■ **RECORDS PROVIDED**
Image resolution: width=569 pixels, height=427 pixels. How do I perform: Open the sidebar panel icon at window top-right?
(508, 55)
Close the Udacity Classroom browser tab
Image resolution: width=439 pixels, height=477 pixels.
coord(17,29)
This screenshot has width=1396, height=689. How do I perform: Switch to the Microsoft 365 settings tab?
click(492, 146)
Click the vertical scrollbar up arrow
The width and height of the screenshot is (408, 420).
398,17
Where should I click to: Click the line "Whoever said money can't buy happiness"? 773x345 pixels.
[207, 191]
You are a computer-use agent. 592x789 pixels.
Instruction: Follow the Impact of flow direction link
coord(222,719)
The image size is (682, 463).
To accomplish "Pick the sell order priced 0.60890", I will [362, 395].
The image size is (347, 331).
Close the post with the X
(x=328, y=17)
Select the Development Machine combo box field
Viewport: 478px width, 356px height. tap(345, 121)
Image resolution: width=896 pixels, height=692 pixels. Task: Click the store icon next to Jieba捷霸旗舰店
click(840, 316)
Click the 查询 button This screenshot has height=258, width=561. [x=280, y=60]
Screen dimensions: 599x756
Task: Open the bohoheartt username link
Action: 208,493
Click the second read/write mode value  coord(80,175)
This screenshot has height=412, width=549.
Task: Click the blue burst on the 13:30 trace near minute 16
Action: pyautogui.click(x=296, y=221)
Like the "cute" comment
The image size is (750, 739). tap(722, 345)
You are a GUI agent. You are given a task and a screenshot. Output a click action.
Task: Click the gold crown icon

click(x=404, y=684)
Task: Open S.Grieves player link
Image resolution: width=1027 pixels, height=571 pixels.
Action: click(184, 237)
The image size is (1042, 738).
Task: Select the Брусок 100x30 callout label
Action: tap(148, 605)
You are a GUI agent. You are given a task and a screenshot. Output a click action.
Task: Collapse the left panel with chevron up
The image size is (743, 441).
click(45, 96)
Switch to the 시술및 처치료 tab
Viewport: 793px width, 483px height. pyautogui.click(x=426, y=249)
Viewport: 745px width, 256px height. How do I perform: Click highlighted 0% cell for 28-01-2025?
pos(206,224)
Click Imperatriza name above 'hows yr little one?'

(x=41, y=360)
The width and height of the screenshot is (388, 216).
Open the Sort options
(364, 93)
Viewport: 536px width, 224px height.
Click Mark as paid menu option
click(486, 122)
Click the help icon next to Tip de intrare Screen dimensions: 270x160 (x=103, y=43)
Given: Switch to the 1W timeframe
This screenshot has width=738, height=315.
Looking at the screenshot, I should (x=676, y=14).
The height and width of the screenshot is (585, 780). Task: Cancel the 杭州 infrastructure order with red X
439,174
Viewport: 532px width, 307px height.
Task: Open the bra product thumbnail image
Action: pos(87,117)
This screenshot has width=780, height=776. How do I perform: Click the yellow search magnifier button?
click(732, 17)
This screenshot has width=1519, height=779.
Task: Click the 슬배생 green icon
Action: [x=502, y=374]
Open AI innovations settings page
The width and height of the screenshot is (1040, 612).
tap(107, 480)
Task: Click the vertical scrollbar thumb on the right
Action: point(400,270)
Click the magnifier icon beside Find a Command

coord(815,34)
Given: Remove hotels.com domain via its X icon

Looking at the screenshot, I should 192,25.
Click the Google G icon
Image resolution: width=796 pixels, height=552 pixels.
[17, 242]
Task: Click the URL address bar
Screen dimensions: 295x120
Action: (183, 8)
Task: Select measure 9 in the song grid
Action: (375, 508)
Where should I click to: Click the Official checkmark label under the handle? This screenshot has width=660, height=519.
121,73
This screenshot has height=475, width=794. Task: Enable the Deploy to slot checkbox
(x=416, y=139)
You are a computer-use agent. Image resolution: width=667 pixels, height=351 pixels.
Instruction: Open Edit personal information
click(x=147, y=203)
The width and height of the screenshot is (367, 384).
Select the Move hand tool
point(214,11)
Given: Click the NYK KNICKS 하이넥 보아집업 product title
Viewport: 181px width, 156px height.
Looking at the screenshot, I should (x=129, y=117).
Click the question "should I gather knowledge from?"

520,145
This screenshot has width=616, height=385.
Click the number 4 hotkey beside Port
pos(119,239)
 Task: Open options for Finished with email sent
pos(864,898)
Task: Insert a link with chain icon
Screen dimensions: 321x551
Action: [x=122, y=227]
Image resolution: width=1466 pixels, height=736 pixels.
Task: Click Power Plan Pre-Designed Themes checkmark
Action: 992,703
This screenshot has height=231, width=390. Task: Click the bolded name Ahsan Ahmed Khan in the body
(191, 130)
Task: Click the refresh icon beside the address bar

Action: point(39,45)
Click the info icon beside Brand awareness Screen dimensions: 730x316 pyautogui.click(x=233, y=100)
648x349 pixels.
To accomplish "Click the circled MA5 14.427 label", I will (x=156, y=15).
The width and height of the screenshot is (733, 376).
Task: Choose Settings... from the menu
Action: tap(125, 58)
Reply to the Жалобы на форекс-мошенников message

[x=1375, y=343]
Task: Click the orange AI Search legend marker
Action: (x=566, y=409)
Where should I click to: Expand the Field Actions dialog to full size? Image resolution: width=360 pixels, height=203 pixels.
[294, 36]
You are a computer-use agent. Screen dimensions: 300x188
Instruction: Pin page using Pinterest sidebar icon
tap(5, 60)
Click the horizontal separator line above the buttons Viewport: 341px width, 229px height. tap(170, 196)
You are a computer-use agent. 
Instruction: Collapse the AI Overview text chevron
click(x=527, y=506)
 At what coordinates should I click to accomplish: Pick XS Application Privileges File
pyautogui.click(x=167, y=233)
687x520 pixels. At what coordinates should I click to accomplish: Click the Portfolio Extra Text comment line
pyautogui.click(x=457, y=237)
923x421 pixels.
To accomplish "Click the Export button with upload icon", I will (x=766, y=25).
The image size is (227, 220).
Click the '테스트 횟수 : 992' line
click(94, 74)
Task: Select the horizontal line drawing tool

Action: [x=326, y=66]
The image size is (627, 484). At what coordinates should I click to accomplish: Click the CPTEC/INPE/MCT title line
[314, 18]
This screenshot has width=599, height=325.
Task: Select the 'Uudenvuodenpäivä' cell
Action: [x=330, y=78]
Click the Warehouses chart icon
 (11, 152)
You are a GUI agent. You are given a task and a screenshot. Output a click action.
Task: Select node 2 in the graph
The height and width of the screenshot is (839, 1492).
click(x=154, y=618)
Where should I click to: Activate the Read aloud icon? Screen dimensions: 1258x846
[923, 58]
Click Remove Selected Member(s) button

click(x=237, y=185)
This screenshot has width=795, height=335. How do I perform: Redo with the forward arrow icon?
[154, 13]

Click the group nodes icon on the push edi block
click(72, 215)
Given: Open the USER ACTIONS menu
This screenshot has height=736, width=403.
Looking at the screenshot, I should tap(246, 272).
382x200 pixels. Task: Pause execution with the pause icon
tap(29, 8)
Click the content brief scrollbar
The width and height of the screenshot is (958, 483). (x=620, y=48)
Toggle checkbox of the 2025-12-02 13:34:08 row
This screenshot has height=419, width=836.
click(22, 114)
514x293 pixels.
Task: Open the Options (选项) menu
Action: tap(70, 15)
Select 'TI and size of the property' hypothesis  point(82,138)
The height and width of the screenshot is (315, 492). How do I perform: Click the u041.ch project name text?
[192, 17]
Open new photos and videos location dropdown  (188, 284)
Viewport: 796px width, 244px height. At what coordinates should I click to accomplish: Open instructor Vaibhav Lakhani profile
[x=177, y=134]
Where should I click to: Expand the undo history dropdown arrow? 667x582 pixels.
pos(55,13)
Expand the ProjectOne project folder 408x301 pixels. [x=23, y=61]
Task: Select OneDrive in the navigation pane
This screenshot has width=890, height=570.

■ **YOUR INSTRUCTIONS**
Each record above should be returned exactly as written.

■ **SOLUTION**
Image resolution: width=569 pixels, height=427 pixels. How do I perform: Open the sidebar panel icon at window top-right?
(508, 55)
Close the Udacity Classroom browser tab
Image resolution: width=439 pixels, height=477 pixels.
coord(17,29)
This screenshot has width=1396, height=689. How do I perform: Switch to the Microsoft 365 settings tab?
click(492, 146)
Click the vertical scrollbar up arrow
The width and height of the screenshot is (408, 420).
398,17
Where should I click to: Click the line "Whoever said money can't buy happiness"? 773x345 pixels.
[207, 191]
You are a computer-use agent. 592x789 pixels.
Instruction: Follow the Impact of flow direction link
coord(222,719)
The image size is (682, 463).
To accomplish "Pick the sell order priced 0.60890", I will [362, 395].
The image size is (347, 331).
Close the post with the X
(x=328, y=17)
Select the Development Machine combo box field
Viewport: 478px width, 356px height. tap(345, 121)
Image resolution: width=896 pixels, height=692 pixels. Task: Click the store icon next to Jieba捷霸旗舰店
click(840, 316)
Click the 查询 button This screenshot has height=258, width=561. [x=280, y=60]
Screen dimensions: 599x756
Task: Open the bohoheartt username link
Action: 208,493
Click the second read/write mode value  coord(80,175)
This screenshot has height=412, width=549.
Task: Click the blue burst on the 13:30 trace near minute 16
Action: pyautogui.click(x=296, y=221)
Like the "cute" comment
The image size is (750, 739). tap(722, 345)
You are a GUI agent. You are given a task and a screenshot. Output a click action.
Task: Click the gold crown icon

click(x=404, y=684)
Task: Open S.Grieves player link
Image resolution: width=1027 pixels, height=571 pixels.
Action: click(184, 237)
The image size is (1042, 738).
Task: Select the Брусок 100x30 callout label
Action: tap(148, 605)
You are a GUI agent. You are given a task and a screenshot. Output a click action.
Task: Collapse the left panel with chevron up
The image size is (743, 441).
click(45, 96)
Switch to the 시술및 처치료 tab
Viewport: 793px width, 483px height. pyautogui.click(x=426, y=249)
Viewport: 745px width, 256px height. How do I perform: Click highlighted 0% cell for 28-01-2025?
pos(206,224)
Click Imperatriza name above 'hows yr little one?'

(x=41, y=360)
The width and height of the screenshot is (388, 216).
Open the Sort options
(364, 93)
Viewport: 536px width, 224px height.
Click Mark as paid menu option
click(486, 122)
Click the help icon next to Tip de intrare Screen dimensions: 270x160 (x=103, y=43)
Given: Switch to the 1W timeframe
This screenshot has width=738, height=315.
Looking at the screenshot, I should (x=676, y=14).
The height and width of the screenshot is (585, 780). Task: Cancel the 杭州 infrastructure order with red X
439,174
Viewport: 532px width, 307px height.
Task: Open the bra product thumbnail image
Action: pos(87,117)
This screenshot has width=780, height=776. How do I perform: Click the yellow search magnifier button?
click(732, 17)
This screenshot has width=1519, height=779.
Task: Click the 슬배생 green icon
Action: [x=502, y=374]
Open AI innovations settings page
The width and height of the screenshot is (1040, 612).
tap(107, 480)
Task: Click the vertical scrollbar thumb on the right
Action: point(400,270)
Click the magnifier icon beside Find a Command

coord(815,34)
Given: Remove hotels.com domain via its X icon

Looking at the screenshot, I should 192,25.
Click the Google G icon
Image resolution: width=796 pixels, height=552 pixels.
[17, 242]
Task: Click the URL address bar
Screen dimensions: 295x120
Action: (183, 8)
Task: Select measure 9 in the song grid
Action: (375, 508)
Where should I click to: Click the Official checkmark label under the handle? This screenshot has width=660, height=519.
121,73
This screenshot has height=475, width=794. Task: Enable the Deploy to slot checkbox
(x=416, y=139)
You are a computer-use agent. Image resolution: width=667 pixels, height=351 pixels.
Instruction: Open Edit personal information
click(x=147, y=203)
The width and height of the screenshot is (367, 384).
Select the Move hand tool
point(214,11)
Given: Click the NYK KNICKS 하이넥 보아집업 product title
Viewport: 181px width, 156px height.
Looking at the screenshot, I should (x=129, y=117).
Click the question "should I gather knowledge from?"

520,145
This screenshot has width=616, height=385.
Click the number 4 hotkey beside Port
pos(119,239)
 Task: Open options for Finished with email sent
pos(864,898)
Task: Insert a link with chain icon
Screen dimensions: 321x551
Action: [x=122, y=227]
Image resolution: width=1466 pixels, height=736 pixels.
Task: Click Power Plan Pre-Designed Themes checkmark
Action: 992,703
This screenshot has height=231, width=390. Task: Click the bolded name Ahsan Ahmed Khan in the body
(191, 130)
Task: Click the refresh icon beside the address bar

Action: point(39,45)
Click the info icon beside Brand awareness Screen dimensions: 730x316 pyautogui.click(x=233, y=100)
648x349 pixels.
To accomplish "Click the circled MA5 14.427 label", I will (x=156, y=15).
The width and height of the screenshot is (733, 376).
Task: Choose Settings... from the menu
Action: tap(125, 58)
Reply to the Жалобы на форекс-мошенников message

[x=1375, y=343]
Task: Click the orange AI Search legend marker
Action: (x=566, y=409)
Where should I click to: Expand the Field Actions dialog to full size? Image resolution: width=360 pixels, height=203 pixels.
[294, 36]
You are a computer-use agent. Screen dimensions: 300x188
Instruction: Pin page using Pinterest sidebar icon
tap(5, 60)
Click the horizontal separator line above the buttons Viewport: 341px width, 229px height. tap(170, 196)
You are a computer-use agent. 
Instruction: Collapse the AI Overview text chevron
click(x=527, y=506)
 At what coordinates should I click to accomplish: Pick XS Application Privileges File
pyautogui.click(x=167, y=233)
687x520 pixels. At what coordinates should I click to accomplish: Click the Portfolio Extra Text comment line
pyautogui.click(x=457, y=237)
923x421 pixels.
To accomplish "Click the Export button with upload icon", I will (x=766, y=25).
The image size is (227, 220).
Click the '테스트 횟수 : 992' line
click(94, 74)
Task: Select the horizontal line drawing tool

Action: [x=326, y=66]
The image size is (627, 484). At what coordinates should I click to accomplish: Click the CPTEC/INPE/MCT title line
[314, 18]
This screenshot has width=599, height=325.
Task: Select the 'Uudenvuodenpäivä' cell
Action: [x=330, y=78]
Click the Warehouses chart icon
 (11, 152)
You are a GUI agent. You are given a task and a screenshot. Output a click action.
Task: Select node 2 in the graph
The height and width of the screenshot is (839, 1492).
click(x=154, y=618)
Where should I click to: Activate the Read aloud icon? Screen dimensions: 1258x846
[923, 58]
Click Remove Selected Member(s) button

click(x=237, y=185)
This screenshot has width=795, height=335. How do I perform: Redo with the forward arrow icon?
[154, 13]

Click the group nodes icon on the push edi block
click(72, 215)
Given: Open the USER ACTIONS menu
This screenshot has height=736, width=403.
Looking at the screenshot, I should tap(246, 272).
382x200 pixels. Task: Pause execution with the pause icon
tap(29, 8)
Click the content brief scrollbar
The width and height of the screenshot is (958, 483). (x=620, y=48)
Toggle checkbox of the 2025-12-02 13:34:08 row
This screenshot has height=419, width=836.
click(22, 114)
514x293 pixels.
Task: Open the Options (选项) menu
Action: tap(70, 15)
Select 'TI and size of the property' hypothesis  point(82,138)
The height and width of the screenshot is (315, 492). How do I perform: Click the u041.ch project name text?
[192, 17]
Open new photos and videos location dropdown  (188, 284)
Viewport: 796px width, 244px height. At what coordinates should I click to accomplish: Open instructor Vaibhav Lakhani profile
[x=177, y=134]
Where should I click to: Expand the undo history dropdown arrow? 667x582 pixels.
pos(55,13)
Expand the ProjectOne project folder 408x301 pixels. [x=23, y=61]
Task: Select OneDrive in the navigation pane
This screenshot has width=890, height=570.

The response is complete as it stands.